Old Tech…

… or so it may seem. No longer supported, is probably a better description. There are, no doubt, long time individual niche workers all over the world, in any field, limping older technology tools along in some shop. But there are also more advanced leading edge efforts in a variety of fields keeping old systems alive for particular processes no longer supported by new technology concerns. For example, in the leading innovative fine art printing shop in the country, they keep older versions of Adobe software, and operating systems, etc. active and never updated in various parts of the signal flow, because as these companies evolved their products, issues like color management, print engines and other things became less dependable. Because most manufacturers that offered high end scanners are gone, primarily because the world of prepress that needed them in the long era of film rapidly evolved or died during the worldwide transition to digital.

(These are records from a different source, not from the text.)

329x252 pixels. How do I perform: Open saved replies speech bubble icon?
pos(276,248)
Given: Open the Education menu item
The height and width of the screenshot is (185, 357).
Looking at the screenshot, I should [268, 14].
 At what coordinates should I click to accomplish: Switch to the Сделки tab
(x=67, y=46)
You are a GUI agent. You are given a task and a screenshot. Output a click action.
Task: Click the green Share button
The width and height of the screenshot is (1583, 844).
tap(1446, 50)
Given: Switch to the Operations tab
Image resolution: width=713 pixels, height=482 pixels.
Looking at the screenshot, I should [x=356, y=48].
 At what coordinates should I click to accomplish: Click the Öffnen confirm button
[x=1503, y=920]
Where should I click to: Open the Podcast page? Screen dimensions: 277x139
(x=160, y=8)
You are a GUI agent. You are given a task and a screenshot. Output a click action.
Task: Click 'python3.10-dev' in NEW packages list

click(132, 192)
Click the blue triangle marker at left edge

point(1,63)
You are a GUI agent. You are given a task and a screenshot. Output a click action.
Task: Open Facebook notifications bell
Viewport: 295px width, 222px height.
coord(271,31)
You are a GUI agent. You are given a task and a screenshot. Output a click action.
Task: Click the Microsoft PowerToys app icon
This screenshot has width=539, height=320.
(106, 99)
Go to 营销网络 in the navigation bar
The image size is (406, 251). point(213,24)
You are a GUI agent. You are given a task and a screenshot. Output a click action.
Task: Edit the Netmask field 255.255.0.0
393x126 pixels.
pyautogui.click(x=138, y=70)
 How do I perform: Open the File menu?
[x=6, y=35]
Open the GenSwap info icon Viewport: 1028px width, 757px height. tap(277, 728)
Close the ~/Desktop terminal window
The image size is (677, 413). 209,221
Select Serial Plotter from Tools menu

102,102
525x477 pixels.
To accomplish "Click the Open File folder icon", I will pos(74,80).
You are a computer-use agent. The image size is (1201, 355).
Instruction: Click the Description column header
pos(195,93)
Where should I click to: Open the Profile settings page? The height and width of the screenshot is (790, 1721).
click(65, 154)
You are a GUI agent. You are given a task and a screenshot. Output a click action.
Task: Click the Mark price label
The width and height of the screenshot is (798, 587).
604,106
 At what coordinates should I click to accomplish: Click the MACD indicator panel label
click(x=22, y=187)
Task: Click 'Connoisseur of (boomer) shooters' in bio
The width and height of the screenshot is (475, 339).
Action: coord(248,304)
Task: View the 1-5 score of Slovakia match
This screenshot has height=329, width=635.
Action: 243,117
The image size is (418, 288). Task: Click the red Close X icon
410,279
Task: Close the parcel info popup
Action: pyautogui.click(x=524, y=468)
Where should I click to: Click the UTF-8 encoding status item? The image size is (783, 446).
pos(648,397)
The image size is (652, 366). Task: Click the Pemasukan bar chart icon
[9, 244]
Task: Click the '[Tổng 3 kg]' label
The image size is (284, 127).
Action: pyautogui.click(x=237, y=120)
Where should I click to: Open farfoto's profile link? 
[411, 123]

My Howtek drum scanner produced thousands of scans for myself and others for years, for a wide variety of purposes. As I slowly transitioned away from providing this service, and my own body of work mostly scanned, it was used less frequently. Therefore as it developed some problems, and service is hard to find and expensive, I let it sit for a few years.

The software I use for it is no longer available and hasn’t been updated in a long time, and only runs on an older OS, which, of course, only runs on an older Mac. So old scanner, no update or reasonable alternative available, requires old software, no options there, which requires an old OS therefore an old computer. All interdependent, none of it supported. I should add, this setup has been remarkably dependent for years and years, far more so than the newer hardware and software I have that necessitates constant updates and reinvestment and support.

My attention returned to making more photographs so I finally shipped off the scanner for repair. In the meantime I tried to start and doublecheck the old G4, nothing, not even a power light. After some googling I ventured into finding and replacing the power supply, fingers crossed, it started up and works fine.

Not my desired vocation. When the scanner was shipped back with some repairs and a good bill of health, it had to sit a while as my basement, where I work, was having some construction work done. I finally set it up and hit the power switch… smoke! Somehow damaged in shipping.
So now, weeks of back and forth email consultations, and disassembly, another power supply replacement.. My work space is cluttered with tools, scanner parts, electronics, etc etc.. No room to print. Hopefully this will get resolved this week and I can get to the real work, instead of electronics repair man. What was the real work again?

I’ve been chided to move into this century several times, and leave my view camera and drum scanner behind. There is some merit to this, I keep up with things and use some newer photo tech, but often this push comes from people not very informed about the state of the art. Film, view cameras, therefore the required scanning (if digital printing is needed), are all manufactured and in use by major artists and others. There are archives and collections of our photographic history on film or prints requiring high end scans, usually in house. Also, very few have seen a masterful print made by a leading edge system, from a drum scan of a large piece of B&W film. I’m lucky, I have the equipment, I can get film, why would I want to back away from that level of quality when all the tools are at my fingertips? There may be some capture systems that can compete with this quality and be much more convenient, but at the cost of a new car.

So, this has been my adventure of the last several months, 2022. I admit it is frustrating, seriously. I have some printing to do, and an updated B&W process to finish perfecting, which I am excited about. But I have to see this through. Still, when smoke and burning smell came from the scanner on startup after all the time and resource investment… I admit I nearly walked away. So that’s my year so far, hopefully resolved this week.